For this U.S. team - which is trying to win a road Ryder Cup for the first time since 1993 - Lefty is wearing many hats.

“You know Phil and you know he's always trying to find a way to poke fun, trying to mess with someone,” Furyk said. “He's telling a story. Sometimes you're not sure if they are true or not. Sometimes there's little bits of pieces in each of those, but he provides some humor, provides some levity.”

But there is another side to Mickelson’s appeal in the team room. Although he’s never held the title of vice captain he’s served as a de facto member of the management for some time.

“At the right times, he understands when a team needs a kick in the butt or they need an arm around their shoulder, and he's been good in that atmosphere,” Furyk said. “He's a good speaker and good motivator, and he's been able to take some young players under his wing at times and really get a lot out of them from a partner standpoint.”

In recent years Mickelson has become something of a mentor for young players, first at the ’08 matches with Anthony Kim and again in ’12 with Keegan Bradley.

His role as a team leader in the twilight of his career can’t be overstated and will undoubtedly continue this week if Tuesday’s practice groupings are any indication, with Lefty playing with rookie Bryson DeChambeau.

As DeChambeau was finishing his press conference on Tuesday he was asked about the dynamic in the U.S. team room.

“We're going to try and do our absolute best to get the cup back,” he said.

“Keep the cup,” Lefty shouted from the back of the room, noting that the U.S. won the last Ryder Cup.

It was so Mickelson not to miss a teaching moment or a chance to send a subtle jab delivered with a wry smile.
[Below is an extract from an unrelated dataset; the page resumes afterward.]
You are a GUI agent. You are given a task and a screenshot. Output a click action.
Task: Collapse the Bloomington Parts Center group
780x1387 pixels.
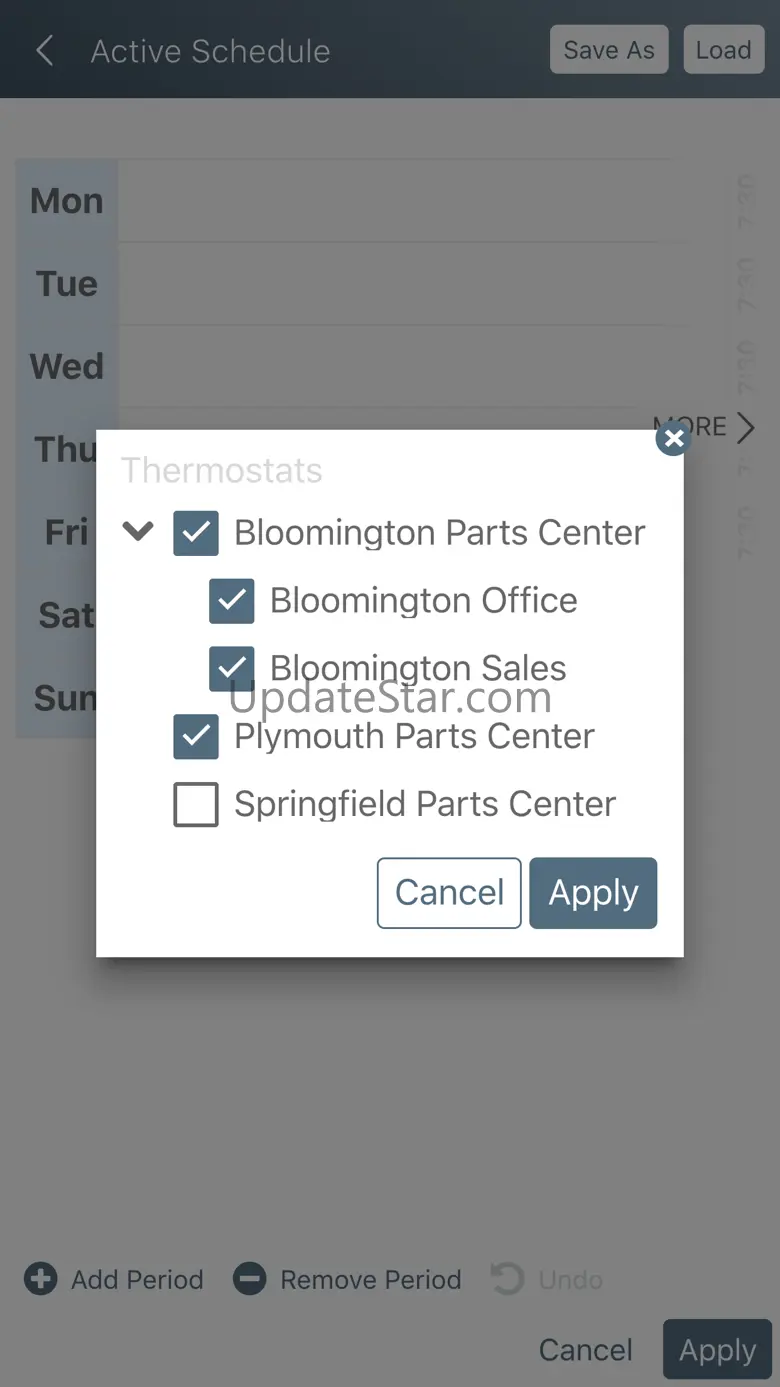[138, 532]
Mickelson will also be remembered for his role in what has turned out to be an American Ryder Cup resurgence.

“Unfortunately, we have strayed from a winning formula in 2008 for the last three Ryder Cups, and we need to consider maybe getting back to that formula that helped us play our best,” Mickelson said in the Scottish gloom at the ’14 matches. “Nobody here was in any decision.”

If Mickelson doesn’t step to the microphone in ’14 at Gleneagles in the wake of another U.S. loss and, honestly, break some china there probably wouldn’t have been a task force. Davis Love III likely wouldn’t have gotten a second turn as captain in ’16 and the U.S. is probably still mired in a victory drought.

Lefty’s Ryder Cup career is far from over. The early line is that he’ll take his turn as captain in 2024 at Bethpage Black – the People’s Champion riding in to become the People’s Captain.

Before he moves on to a new role, however, he’ll savor this week and an opportunity to win his first road game. If he wants to hang back and relish the moment so be it.